[Opening Text shown section]

February 24, 2009

A.B. Med. Servs., PLLC v New York Cent. Mut. Fire Ins. Co. (2009 NY Slip Op 50331(U))

Headnote

The main issue in this case was whether the defendant had raised triable issues of fact in opposition to the plaintiff's motion for summary judgment to recover assigned first-party no-fault benefits. The court considered the submission of a statutory claim form and the payment of no-fault benefits to be overdue as evidence of the plaintiff's entitlement to summary judgment. However, the defendant opposed the motion on the grounds of lack of coverage, failure by plaintiffs' assignors to appear for independent medical examinations, and lack of medical necessity. In support of their defense, the defendant submitted various evidence including the affidavit of its litigation examiner, the police report, the affidavit of its investigator, and transcripts of statements made by the assignors and the insured. The court ultimately affirmed the denial of the plaintiff's motion for summary judgment, albeit on other grounds. Holding: The denial of the plaintiff's motion for summary judgment was affirmed due to the triable issues of fact raised by the defendant.

Reported in New York Official Reports at A.B. Med. Servs., PLLC v New York Cent. Mut. Fire Ins. Co. (2009 NY Slip Op 50331(U))

A.B. Med. Servs., PLLC v New York Cent. Mut. Fire Ins. Co. (2009 NY Slip Op 50331(U)) [*1]
A.B. Med. Servs., PLLC v New York Cent. Mut. Fire Ins. Co.
2009 NY Slip Op 50331(U) [22 Misc 3d 137(A)]
Decided on February 24, 2009
Appellate Term, Second Department
Published by New York State Law Reporting Bureau pursuant to Judiciary Law § 431.
This opinion is uncorrected and will not be published in the printed Official Reports.
Decided on February 24, 2009

SUPREME COURT OF THE STATE OF NEW YORK

APPELLATE TERM: 9th and 10th JUDICIAL DISTRICTS


PRESENT: : RUDOLPH, P.J., TANENBAUM and LaCAVA, JJ
2008-354 N C.
A.B. Medical Services, PLLC, LVOV ACUPUNCTURE, P.C. and RW HEALTH PLUS CHIROPRACTIC, P.C. a/a/o DAVID NIGHTENGALE and EUIN JOYCE, Appellants,

against

New York Central Mutual Fire Insurance Company, Respondent.

[Closing Text shown section]

■ Parts of the exercise:
1. Condense the headnote paragraph of the no-fault case text that begins "The main issue in this case" into a short bulleted list, keeping its main facts.
2. Answer these from the no-fault case text:
(a) On what date was the case decided?
(b) Which judge is listed with the title P.J.?
(c) Which company is the respondent?
3. Carry the no-fault case text forward from its final line, writing the opinion that comes after the party names.
The stored dataset items are separate material with no connection to the no-fault case text.

[Opening Recorded data section]

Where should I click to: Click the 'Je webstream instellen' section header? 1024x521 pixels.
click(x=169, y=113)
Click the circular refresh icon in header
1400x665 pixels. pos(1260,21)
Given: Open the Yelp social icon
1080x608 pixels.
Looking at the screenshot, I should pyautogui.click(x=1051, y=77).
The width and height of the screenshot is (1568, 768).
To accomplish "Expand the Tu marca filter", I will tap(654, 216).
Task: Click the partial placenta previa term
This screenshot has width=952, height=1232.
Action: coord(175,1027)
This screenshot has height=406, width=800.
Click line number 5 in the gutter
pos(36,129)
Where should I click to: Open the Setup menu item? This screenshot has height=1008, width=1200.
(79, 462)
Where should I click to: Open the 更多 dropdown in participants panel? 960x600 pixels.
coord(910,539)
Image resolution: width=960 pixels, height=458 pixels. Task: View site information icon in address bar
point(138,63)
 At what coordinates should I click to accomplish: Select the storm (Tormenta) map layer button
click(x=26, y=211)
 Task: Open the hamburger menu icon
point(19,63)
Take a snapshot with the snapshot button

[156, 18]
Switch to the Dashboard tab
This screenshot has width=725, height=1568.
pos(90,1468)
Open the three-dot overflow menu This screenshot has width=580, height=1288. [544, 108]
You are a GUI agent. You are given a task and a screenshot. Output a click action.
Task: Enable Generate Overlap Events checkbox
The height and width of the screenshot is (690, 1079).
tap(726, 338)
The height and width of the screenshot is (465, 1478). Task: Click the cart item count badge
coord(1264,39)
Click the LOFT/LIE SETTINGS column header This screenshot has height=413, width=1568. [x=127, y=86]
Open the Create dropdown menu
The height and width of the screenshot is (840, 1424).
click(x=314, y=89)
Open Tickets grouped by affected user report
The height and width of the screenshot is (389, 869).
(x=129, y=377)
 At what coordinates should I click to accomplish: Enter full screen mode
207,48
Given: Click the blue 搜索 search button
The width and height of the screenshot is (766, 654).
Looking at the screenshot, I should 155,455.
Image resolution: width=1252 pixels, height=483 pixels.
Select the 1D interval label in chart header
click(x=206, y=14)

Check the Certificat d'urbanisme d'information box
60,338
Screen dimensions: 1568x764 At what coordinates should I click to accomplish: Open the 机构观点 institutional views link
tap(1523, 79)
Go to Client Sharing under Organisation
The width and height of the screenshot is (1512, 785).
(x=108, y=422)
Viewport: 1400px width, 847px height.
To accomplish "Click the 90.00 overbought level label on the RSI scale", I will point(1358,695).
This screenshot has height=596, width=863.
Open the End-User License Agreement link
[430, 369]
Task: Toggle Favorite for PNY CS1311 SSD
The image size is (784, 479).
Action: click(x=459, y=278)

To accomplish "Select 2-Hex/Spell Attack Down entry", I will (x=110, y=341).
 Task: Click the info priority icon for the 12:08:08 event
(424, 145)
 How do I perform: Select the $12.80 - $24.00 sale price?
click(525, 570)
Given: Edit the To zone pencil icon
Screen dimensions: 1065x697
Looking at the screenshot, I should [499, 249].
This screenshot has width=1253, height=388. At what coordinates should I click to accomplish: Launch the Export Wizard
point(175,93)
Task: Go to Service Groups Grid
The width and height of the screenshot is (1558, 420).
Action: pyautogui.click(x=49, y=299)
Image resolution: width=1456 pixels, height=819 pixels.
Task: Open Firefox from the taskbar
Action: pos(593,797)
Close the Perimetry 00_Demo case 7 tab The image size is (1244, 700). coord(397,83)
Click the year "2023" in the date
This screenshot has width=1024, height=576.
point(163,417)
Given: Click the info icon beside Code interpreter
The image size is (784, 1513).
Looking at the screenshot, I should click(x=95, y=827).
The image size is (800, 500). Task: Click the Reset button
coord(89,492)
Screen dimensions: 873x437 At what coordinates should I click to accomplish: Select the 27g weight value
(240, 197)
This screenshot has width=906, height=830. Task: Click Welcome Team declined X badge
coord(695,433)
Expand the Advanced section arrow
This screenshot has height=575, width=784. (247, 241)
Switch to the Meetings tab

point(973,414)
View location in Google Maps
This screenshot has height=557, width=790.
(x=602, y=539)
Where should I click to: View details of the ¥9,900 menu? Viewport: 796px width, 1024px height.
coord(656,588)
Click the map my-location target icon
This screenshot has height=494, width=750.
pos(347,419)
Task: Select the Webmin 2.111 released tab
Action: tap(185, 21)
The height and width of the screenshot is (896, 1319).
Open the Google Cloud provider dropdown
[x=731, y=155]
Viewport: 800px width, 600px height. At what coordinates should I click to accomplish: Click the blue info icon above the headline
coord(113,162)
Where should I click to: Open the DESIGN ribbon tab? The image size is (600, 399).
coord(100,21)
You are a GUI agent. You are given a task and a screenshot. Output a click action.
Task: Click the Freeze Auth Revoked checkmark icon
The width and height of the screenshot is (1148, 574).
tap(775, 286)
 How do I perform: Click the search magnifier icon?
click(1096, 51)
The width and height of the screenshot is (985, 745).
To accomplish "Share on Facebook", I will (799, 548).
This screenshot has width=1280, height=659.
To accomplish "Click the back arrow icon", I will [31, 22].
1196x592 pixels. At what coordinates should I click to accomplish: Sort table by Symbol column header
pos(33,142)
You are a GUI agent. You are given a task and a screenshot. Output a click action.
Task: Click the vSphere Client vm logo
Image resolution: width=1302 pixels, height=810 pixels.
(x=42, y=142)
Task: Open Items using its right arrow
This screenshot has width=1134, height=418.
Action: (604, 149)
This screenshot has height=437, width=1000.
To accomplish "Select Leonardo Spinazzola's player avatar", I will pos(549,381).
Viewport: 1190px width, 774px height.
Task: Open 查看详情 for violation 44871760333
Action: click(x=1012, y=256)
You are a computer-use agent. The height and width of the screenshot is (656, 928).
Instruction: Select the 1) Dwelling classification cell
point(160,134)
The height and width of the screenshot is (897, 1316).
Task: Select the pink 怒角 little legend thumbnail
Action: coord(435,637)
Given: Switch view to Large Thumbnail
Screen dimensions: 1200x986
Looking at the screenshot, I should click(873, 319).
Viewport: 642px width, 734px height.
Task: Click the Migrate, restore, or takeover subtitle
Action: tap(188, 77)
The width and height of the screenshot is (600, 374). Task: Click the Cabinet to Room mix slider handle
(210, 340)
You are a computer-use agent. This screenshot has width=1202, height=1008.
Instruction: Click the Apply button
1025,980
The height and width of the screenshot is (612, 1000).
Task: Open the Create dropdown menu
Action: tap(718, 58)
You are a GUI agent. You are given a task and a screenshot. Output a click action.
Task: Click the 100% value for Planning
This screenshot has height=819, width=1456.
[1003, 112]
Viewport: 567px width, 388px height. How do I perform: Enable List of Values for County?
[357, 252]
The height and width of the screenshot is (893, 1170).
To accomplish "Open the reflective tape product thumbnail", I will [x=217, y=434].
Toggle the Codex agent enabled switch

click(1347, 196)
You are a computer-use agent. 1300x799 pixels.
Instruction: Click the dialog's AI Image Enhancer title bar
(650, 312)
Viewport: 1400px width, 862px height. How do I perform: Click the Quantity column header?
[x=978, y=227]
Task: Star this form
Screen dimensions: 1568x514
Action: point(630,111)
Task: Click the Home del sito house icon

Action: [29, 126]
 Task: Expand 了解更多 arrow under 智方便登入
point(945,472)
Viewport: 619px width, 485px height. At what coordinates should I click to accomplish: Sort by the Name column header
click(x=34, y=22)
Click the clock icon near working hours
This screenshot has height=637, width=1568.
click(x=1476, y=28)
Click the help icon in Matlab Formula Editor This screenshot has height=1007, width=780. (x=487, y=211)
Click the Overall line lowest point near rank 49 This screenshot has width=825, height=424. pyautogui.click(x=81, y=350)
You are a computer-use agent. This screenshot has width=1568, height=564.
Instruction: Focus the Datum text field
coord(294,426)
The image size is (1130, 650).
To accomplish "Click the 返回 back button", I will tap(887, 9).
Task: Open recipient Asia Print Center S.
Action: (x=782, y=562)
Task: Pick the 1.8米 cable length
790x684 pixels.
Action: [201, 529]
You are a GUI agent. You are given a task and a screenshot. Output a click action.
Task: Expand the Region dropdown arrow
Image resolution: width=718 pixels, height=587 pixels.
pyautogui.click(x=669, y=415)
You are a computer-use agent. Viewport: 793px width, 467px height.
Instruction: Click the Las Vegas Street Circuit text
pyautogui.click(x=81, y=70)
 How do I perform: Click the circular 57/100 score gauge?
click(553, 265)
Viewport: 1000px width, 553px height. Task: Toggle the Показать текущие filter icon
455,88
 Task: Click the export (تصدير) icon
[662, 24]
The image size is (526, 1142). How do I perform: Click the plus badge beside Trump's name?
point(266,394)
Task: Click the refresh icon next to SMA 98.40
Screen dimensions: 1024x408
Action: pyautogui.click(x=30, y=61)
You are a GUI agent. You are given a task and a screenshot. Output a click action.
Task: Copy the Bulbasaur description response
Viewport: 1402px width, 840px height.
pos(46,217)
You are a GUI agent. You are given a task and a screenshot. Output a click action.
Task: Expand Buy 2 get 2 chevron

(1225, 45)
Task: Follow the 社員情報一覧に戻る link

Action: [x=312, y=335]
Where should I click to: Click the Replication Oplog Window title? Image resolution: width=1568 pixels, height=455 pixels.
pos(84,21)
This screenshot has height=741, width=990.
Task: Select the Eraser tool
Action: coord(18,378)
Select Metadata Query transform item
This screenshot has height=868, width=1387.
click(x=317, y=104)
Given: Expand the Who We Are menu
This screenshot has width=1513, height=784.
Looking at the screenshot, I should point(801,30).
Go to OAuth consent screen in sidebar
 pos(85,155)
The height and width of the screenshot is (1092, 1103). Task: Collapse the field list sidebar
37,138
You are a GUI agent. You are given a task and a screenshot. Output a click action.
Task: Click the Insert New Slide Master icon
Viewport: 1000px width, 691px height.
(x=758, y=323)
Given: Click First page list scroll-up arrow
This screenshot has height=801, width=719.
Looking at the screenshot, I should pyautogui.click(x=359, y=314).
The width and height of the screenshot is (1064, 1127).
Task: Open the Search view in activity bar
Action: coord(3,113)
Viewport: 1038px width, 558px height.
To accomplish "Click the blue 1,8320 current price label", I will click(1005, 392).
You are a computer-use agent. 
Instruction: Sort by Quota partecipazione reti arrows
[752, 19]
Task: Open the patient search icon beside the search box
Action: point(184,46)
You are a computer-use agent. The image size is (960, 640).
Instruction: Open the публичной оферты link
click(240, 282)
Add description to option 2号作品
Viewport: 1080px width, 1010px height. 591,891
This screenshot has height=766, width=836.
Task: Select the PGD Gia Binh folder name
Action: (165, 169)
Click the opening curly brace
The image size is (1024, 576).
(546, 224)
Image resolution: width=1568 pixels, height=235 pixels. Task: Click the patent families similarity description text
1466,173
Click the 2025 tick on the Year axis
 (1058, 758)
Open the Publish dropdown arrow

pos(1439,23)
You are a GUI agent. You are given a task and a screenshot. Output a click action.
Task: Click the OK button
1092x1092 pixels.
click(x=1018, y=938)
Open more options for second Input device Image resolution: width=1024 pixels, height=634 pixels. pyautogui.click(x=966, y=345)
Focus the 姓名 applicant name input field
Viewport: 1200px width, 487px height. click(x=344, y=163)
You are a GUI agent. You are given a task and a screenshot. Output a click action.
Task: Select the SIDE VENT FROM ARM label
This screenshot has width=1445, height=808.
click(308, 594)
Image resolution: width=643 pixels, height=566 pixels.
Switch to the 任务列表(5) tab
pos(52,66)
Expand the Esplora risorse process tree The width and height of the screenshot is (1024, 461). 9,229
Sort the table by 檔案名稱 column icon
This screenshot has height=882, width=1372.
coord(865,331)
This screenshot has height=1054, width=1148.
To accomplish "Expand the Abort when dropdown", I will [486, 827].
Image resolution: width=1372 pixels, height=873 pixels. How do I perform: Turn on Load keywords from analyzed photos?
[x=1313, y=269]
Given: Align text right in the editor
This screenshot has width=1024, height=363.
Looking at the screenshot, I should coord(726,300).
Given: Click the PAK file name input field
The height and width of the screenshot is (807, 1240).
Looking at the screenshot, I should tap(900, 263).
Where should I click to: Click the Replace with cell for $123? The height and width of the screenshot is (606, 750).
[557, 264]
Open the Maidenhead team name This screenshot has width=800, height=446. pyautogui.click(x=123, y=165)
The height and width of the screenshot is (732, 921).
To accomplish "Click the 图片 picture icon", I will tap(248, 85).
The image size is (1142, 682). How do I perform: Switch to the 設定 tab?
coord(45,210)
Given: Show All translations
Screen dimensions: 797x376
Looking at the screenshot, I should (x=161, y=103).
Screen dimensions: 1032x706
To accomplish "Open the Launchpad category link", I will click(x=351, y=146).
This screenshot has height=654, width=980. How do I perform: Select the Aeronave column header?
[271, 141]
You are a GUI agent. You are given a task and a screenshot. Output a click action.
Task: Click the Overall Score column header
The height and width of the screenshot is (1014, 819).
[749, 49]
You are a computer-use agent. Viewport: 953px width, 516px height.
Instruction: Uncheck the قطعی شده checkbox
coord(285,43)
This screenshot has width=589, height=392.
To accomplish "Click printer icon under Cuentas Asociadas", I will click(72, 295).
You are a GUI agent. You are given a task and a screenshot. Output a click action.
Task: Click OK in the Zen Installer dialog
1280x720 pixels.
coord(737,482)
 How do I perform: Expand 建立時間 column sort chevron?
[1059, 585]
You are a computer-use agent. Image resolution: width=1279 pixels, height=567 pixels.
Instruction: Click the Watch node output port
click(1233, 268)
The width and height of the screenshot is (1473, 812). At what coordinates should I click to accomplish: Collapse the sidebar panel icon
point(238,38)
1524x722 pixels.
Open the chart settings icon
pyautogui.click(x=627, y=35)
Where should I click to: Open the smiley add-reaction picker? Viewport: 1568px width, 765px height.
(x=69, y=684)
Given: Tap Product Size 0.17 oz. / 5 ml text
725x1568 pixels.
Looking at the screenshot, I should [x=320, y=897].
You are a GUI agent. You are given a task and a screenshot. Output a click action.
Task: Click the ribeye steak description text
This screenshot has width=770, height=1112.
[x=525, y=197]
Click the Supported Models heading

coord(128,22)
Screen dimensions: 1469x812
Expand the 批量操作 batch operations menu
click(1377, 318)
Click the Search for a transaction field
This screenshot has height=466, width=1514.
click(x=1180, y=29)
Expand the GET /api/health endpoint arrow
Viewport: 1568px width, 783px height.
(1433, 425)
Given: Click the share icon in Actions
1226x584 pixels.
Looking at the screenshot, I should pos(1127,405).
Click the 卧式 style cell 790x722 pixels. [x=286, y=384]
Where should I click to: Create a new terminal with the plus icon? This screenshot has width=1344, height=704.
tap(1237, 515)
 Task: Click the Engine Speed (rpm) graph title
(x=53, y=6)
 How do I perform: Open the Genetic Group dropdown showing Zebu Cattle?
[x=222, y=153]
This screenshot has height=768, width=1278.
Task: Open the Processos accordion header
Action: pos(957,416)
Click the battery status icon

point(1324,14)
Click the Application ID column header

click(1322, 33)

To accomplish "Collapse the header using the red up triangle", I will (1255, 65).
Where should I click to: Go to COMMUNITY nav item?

[Closing Recorded data section]

■ Task-by-task answers:
1.
- Issue: whether the defendant raised triable issues of fact against the plaintiff's summary judgment motion to recover assigned first-party no-fault benefits.
- Plaintiff's showing: submission of a statutory claim form and overdue payment of benefits.
- Defendant's grounds: lack of coverage, the assignors' failure to appear for independent medical examinations, and lack of medical necessity.
- Defendant's evidence: affidavits of its litigation examiner and its investigator, the police report, and transcripts of statements by the assignors and the insured.
- Result: denial of summary judgment affirmed, on other grounds, because the defendant raised triable issues of fact.

2.
(a) February 24, 2009
(b) Rudolph
(c) New York Central Mutual Fire Insurance Company

3.
Appeal from an order of the District Court of Nassau County, Third District (Edmund M. Dane, J.), entered December 12, 2007. The order denied plaintiffs’ motion for summary judgment.

Order affirmed without costs.

In this action by providers to recover assigned first-party no-fault benefits, plaintiffs moved for summary judgment. Defendant opposed the motion on the grounds
of lack of coverage, failure by plaintiffs’ assignors to appear for independent medical examinations and lack of medical necessity. The court below denied plaintiffs’ motion for summary judgment, finding that although plaintiffs established their prima facie entitlement to summary judgment, defendant raised triable issues of fact. The instant appeal by plaintiffs ensued.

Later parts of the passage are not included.